In a world where time is compressed, space is flattened, and we all have access to news and knowledge of problems in every corner of the globe, productivity seems much more practical than prayer. The world and its complexities confront and implicate us with a sense of urgency that renders the practices of faith quaint and out of touch. Why spend time mouthing hymns and enduring sermons when injustices everywhere persist? Why sit in church when you could be out solving problems?
This is another dynamic of what undermines faith in our secular age. Church feels superfluous. But again, this quality turns out to be an asset. For insofar as the church refuses to justify itself in terms of immediate pragmatism or usefulness—but insists on worshiping the eternal God, preaching a timeless gospel, fostering long obedience, and steadfastly loving neighbors—it persists as an outpost of lasting relevance in a world of ever-shifting concerns.
Frailty and Faith
A third component of Philip’s frustration with Christianity is that it seems to dignify, even pursue, weakness. He’s disgusted by what he perceives as the “self-piteous nonsense” of the priests in Woods’s retreat center. Their “talking and thinking” is cowardly compared to the remarkable bravery of the Apollo 11 astronauts, whom Philip idolizes as gods among men.
And yet when Philip eventually meets Armstrong, Aldrin, and Collins in person, his hallowed esteem crumbles. Turns out they are rather vanilla and uninspiring: pale-faced men with colds and little capacity for thoughtful conversation. Ironically, they are more impressed with Philip and his royal life than he is with them.
It’s a wakeup call for Philip, who had placed all his spiritual eggs in the basket of human achievement. Even the greatest humans are fragile, mortal creatures. Every human gets colds. They all disappoint. They all die. They can’t carry the burden of ultimate meaning or existential justification. They are dust, and to dust—or should we say “moondust”—they will return.
Even the greatest humans are fragile, mortal creatures. Every human gets colds. They all disappoint. They all die. They can’t carry the burden of ultimate meaning or existential justification.
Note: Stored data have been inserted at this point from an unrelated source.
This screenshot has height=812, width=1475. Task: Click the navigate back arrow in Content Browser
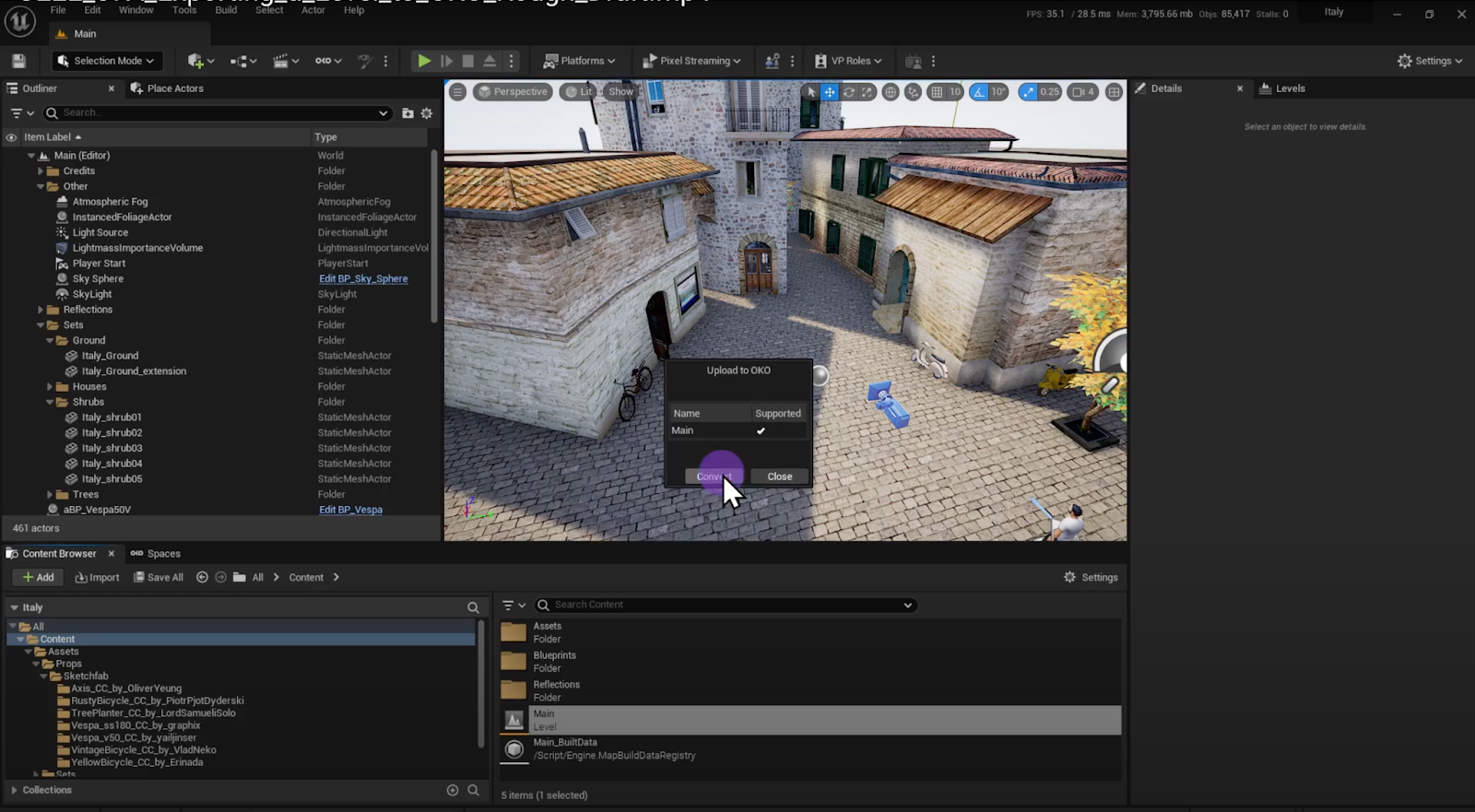coord(202,578)
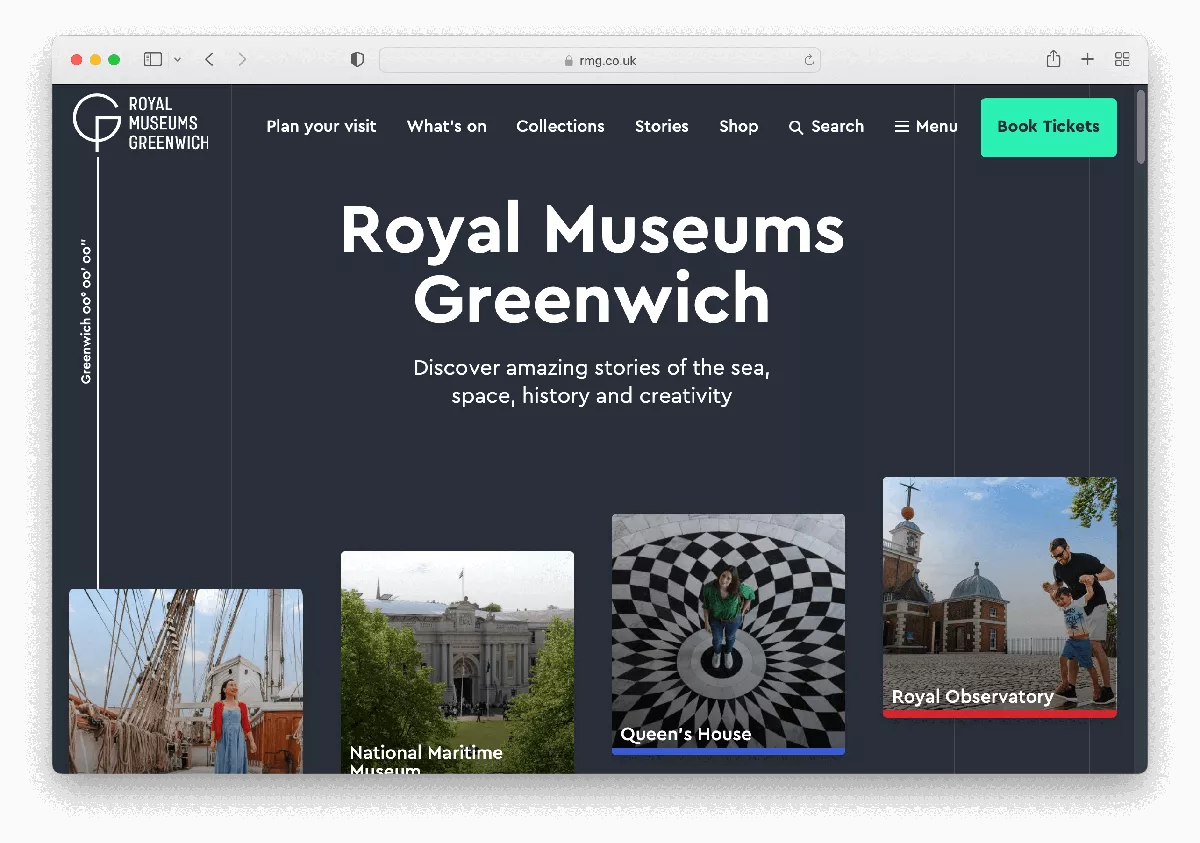1200x843 pixels.
Task: Expand the hamburger Menu
Action: pyautogui.click(x=926, y=126)
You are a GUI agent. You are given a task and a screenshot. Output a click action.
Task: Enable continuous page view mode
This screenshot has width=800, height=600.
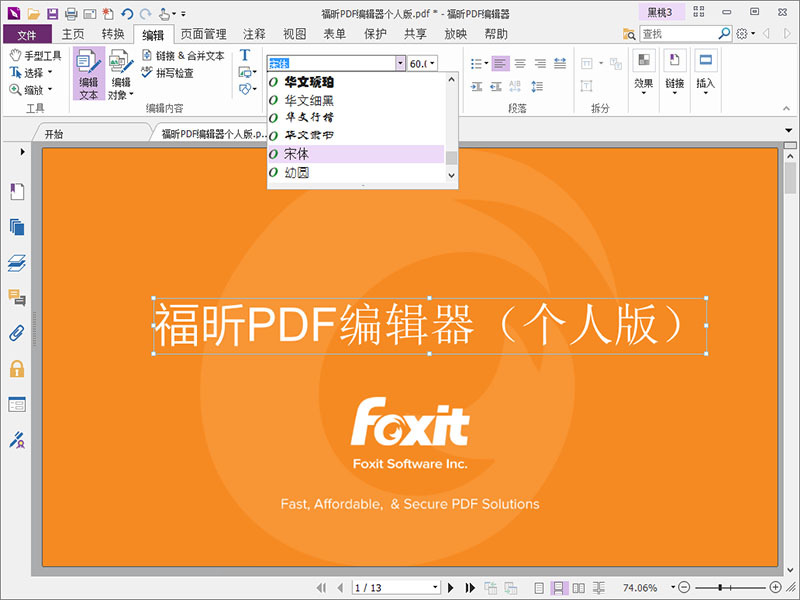(x=560, y=587)
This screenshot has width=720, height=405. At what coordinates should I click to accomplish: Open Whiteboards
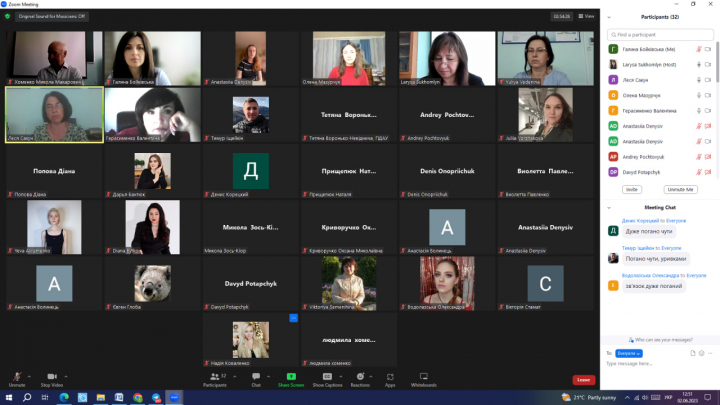click(x=423, y=377)
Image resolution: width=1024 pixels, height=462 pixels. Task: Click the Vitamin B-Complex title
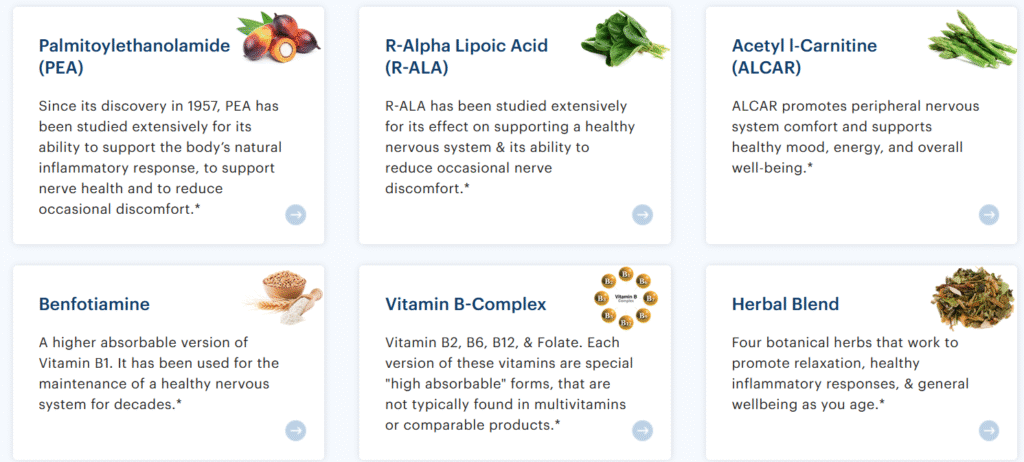(x=466, y=304)

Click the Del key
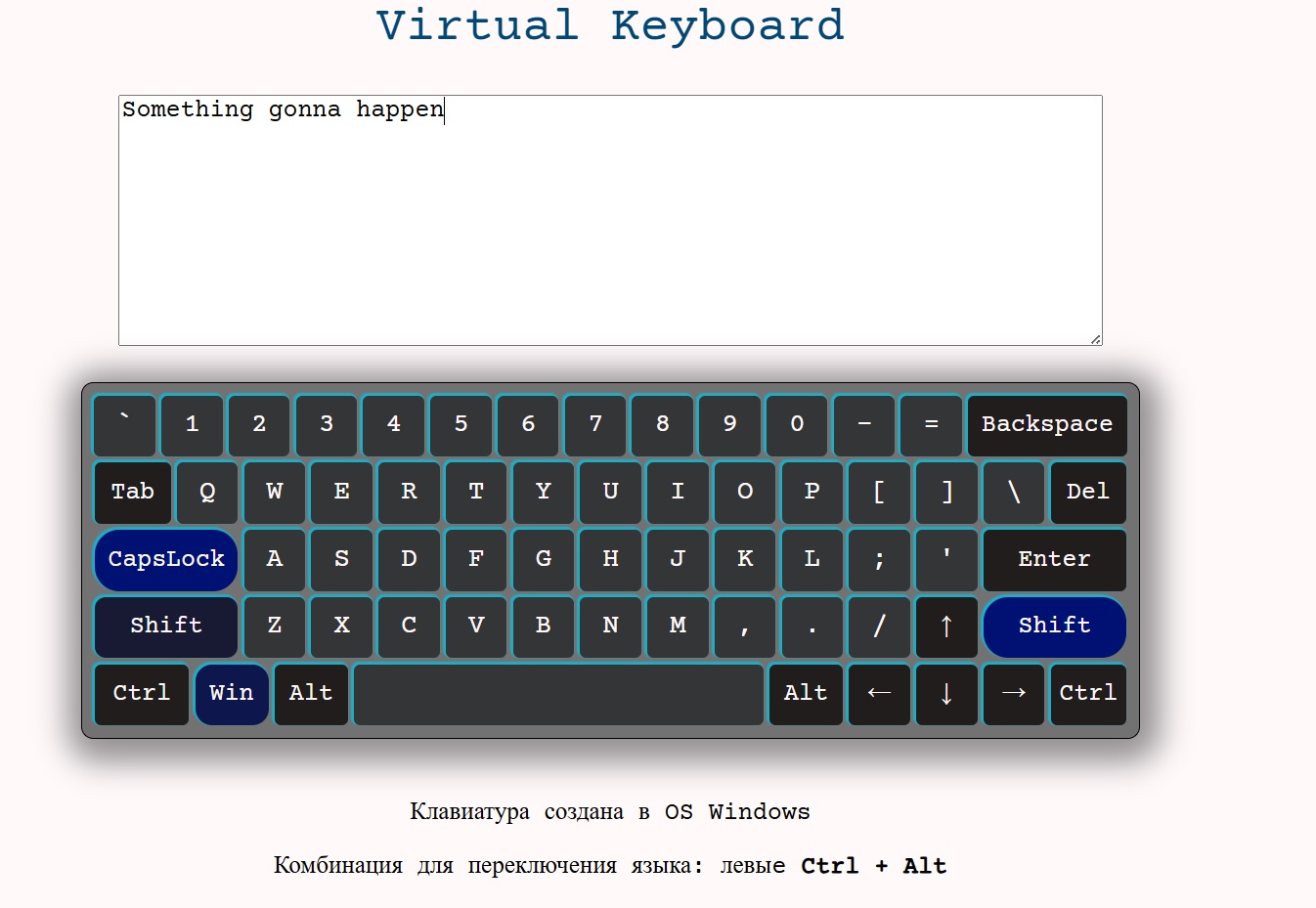[1087, 493]
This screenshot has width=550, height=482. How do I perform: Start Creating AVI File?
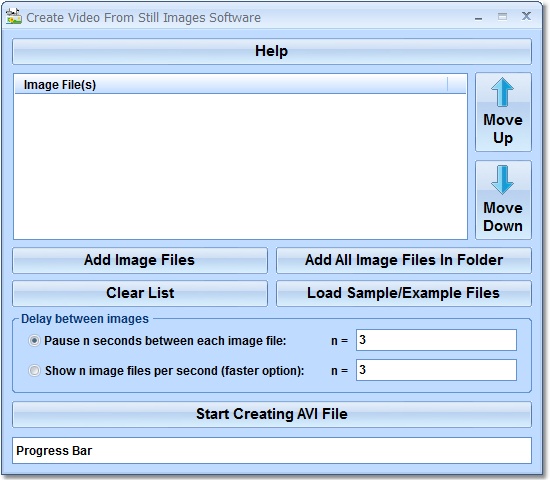(x=272, y=414)
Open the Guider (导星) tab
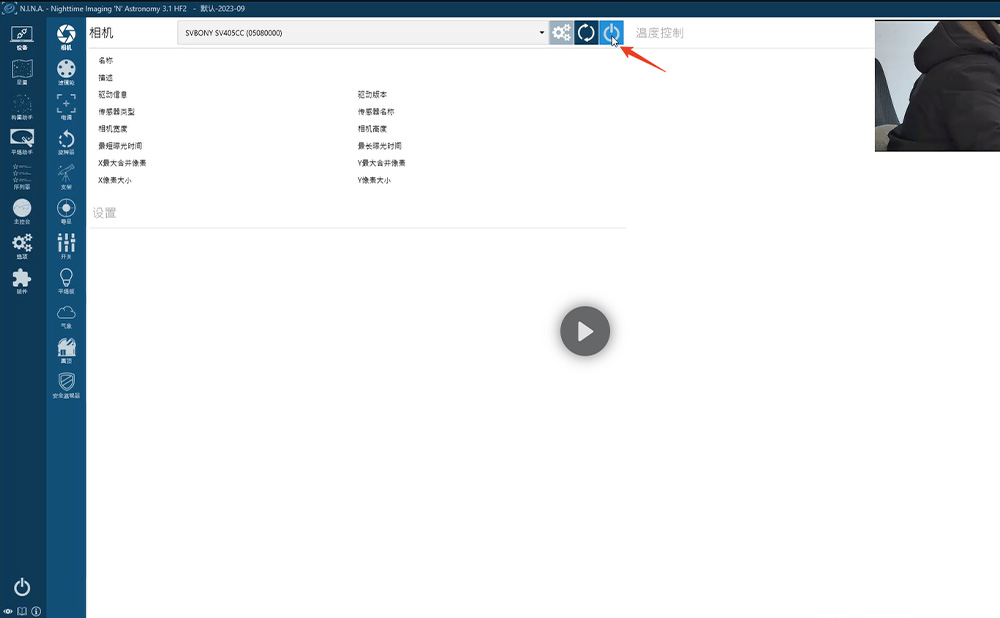Viewport: 1000px width, 618px height. point(66,211)
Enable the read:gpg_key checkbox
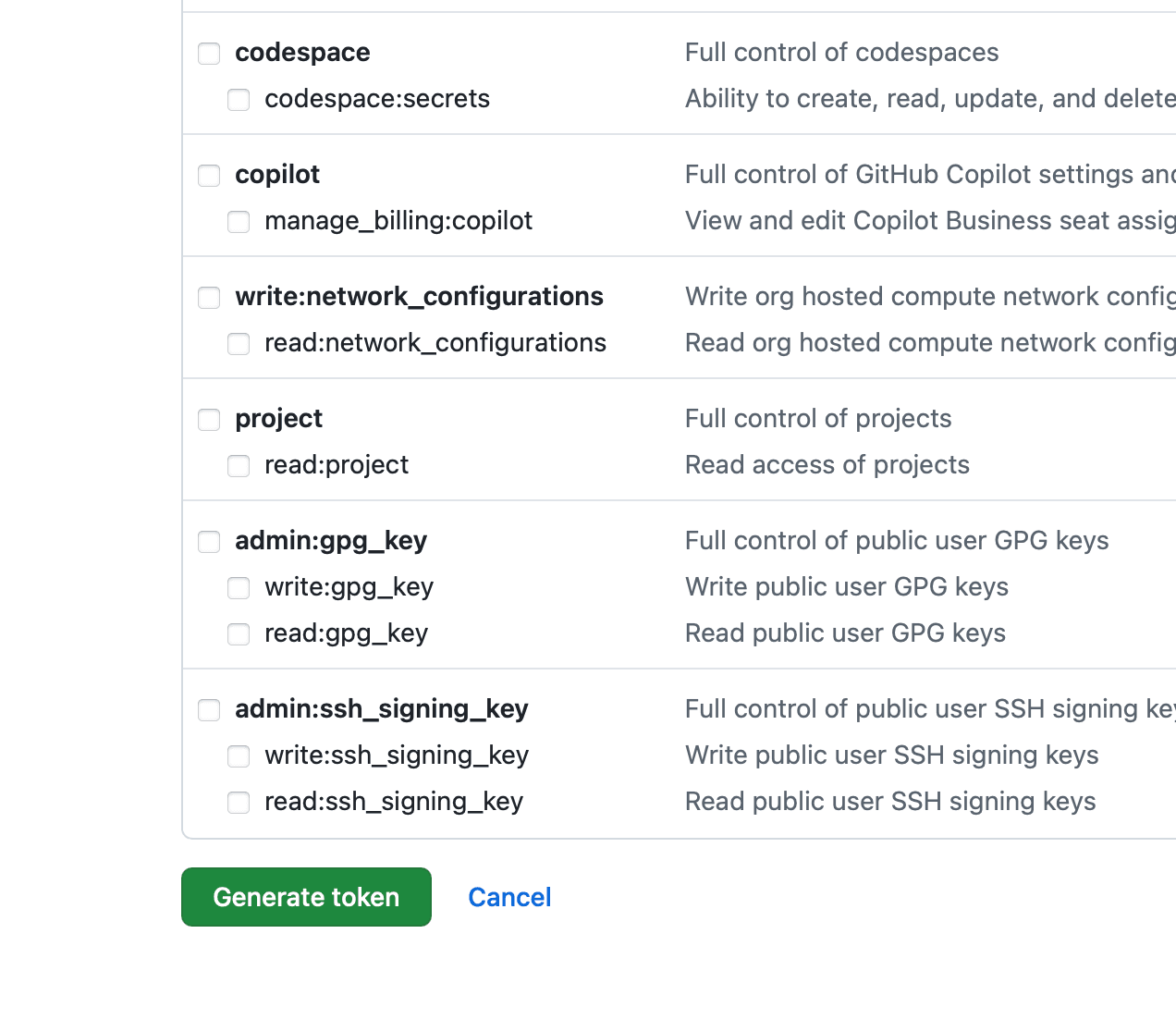The width and height of the screenshot is (1176, 1032). 239,634

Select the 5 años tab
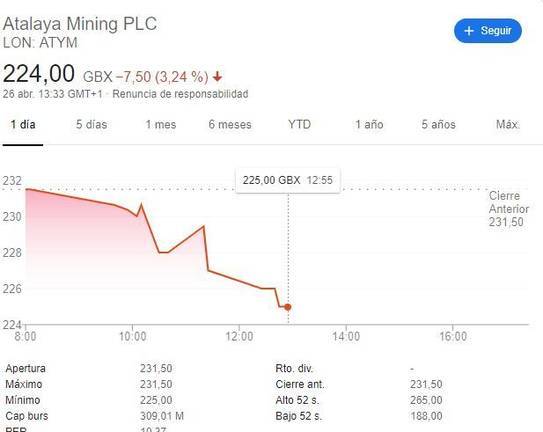point(438,124)
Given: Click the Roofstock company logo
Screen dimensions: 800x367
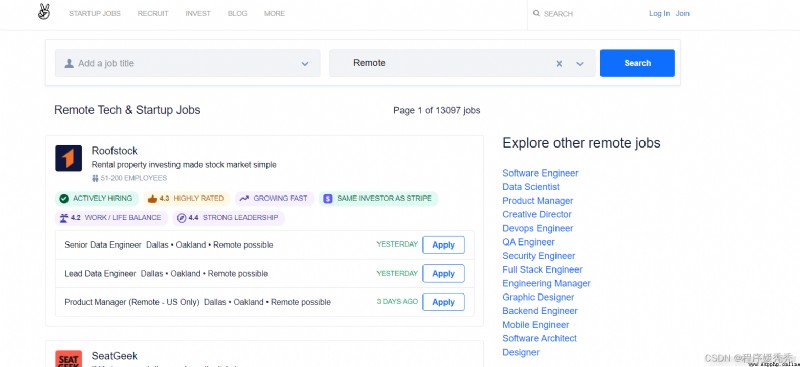Looking at the screenshot, I should 68,158.
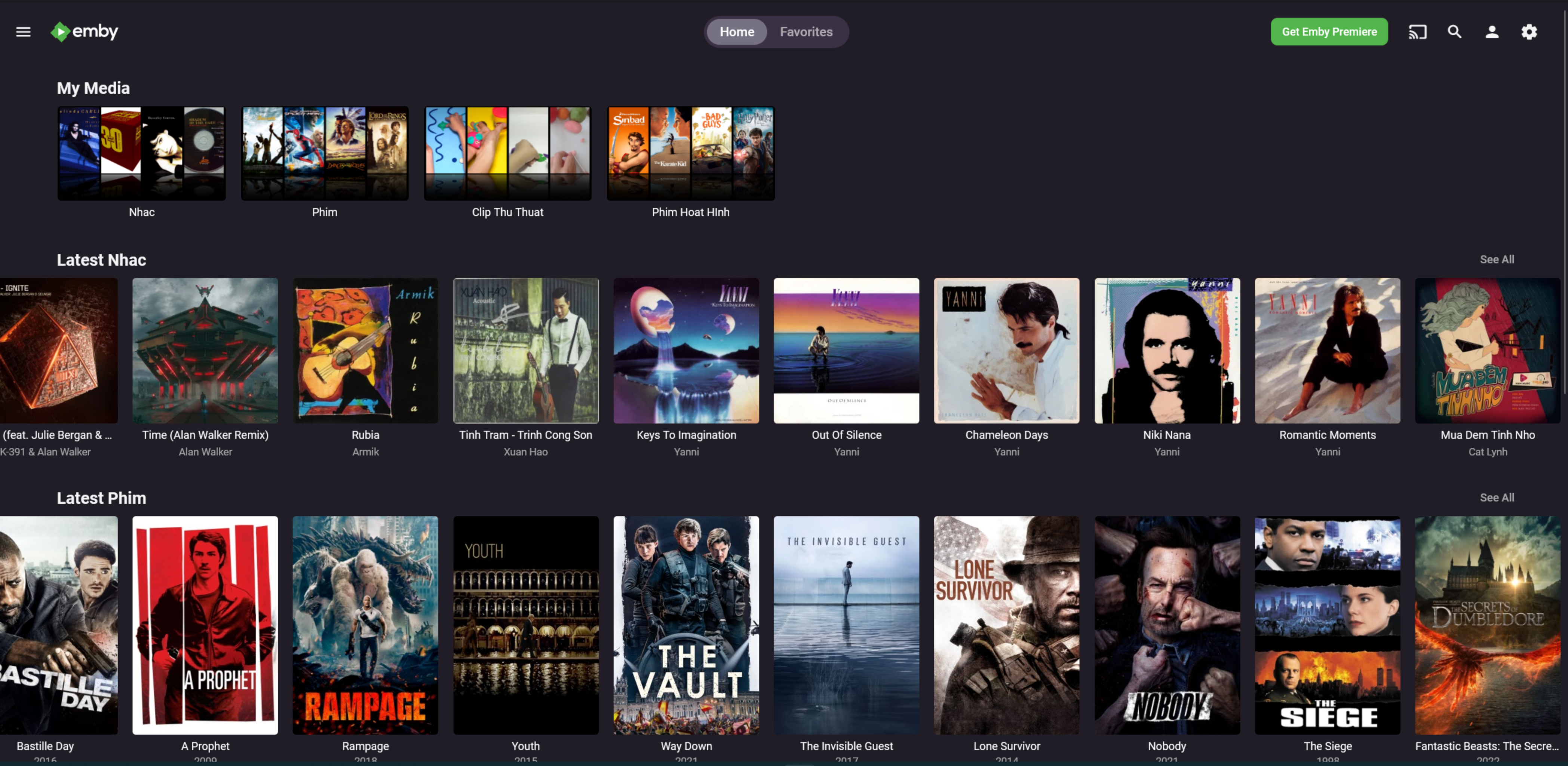Switch to the Favorites tab
The width and height of the screenshot is (1568, 766).
tap(806, 31)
A humbled Philip returns for a second meeting with the clergy he previously dismissed. Having admitted to himself his own weakness—grieving the death of his mother and his loss of faith—he confesses to the priests, “I now find myself full of respect and admiration and not a small part of desperation as I come to say help. Help me.”
Glory and Gravity
Philip sees what every works-driven striver must eventually learn: it’s never enough. We can’t save ourselves. Man’s glory is not in his achievements, but in his relationship with God and acceptance of his grace. “The solution to our problems, I think, is not in the ingenuity of the rocket, or the science or the technology or even the bravery,” Philip says in the end. No, the solution is faith.
And here is another reason why Christian faith endures in a secular age. It embraces suffering, but with hope. It worships a God whose glory is the shame of a bloody cross—a God who can relate to us in our darkest pain, but who conquered the grave. When our tireless strivings fail us, as they inevitably will, Jesus says “Come . . . I will give you rest” (Matt. 11:28). When we reach the end of our rope and our weakness wins, Jesus says, “My grace is sufficient for you, for my power is made perfect in weakness” (2 Cor. 12:9).
“Moondust” shows us the paradox of Christianity in a secular age: sometimes what repels moderns about faith is what eventually draws them back. Like the rising and lowering ocean tides caused by the Moon’s gravitational pull, faith ebbs and flows in history—receding and returning by the dictates of God’s gravity, and his grace.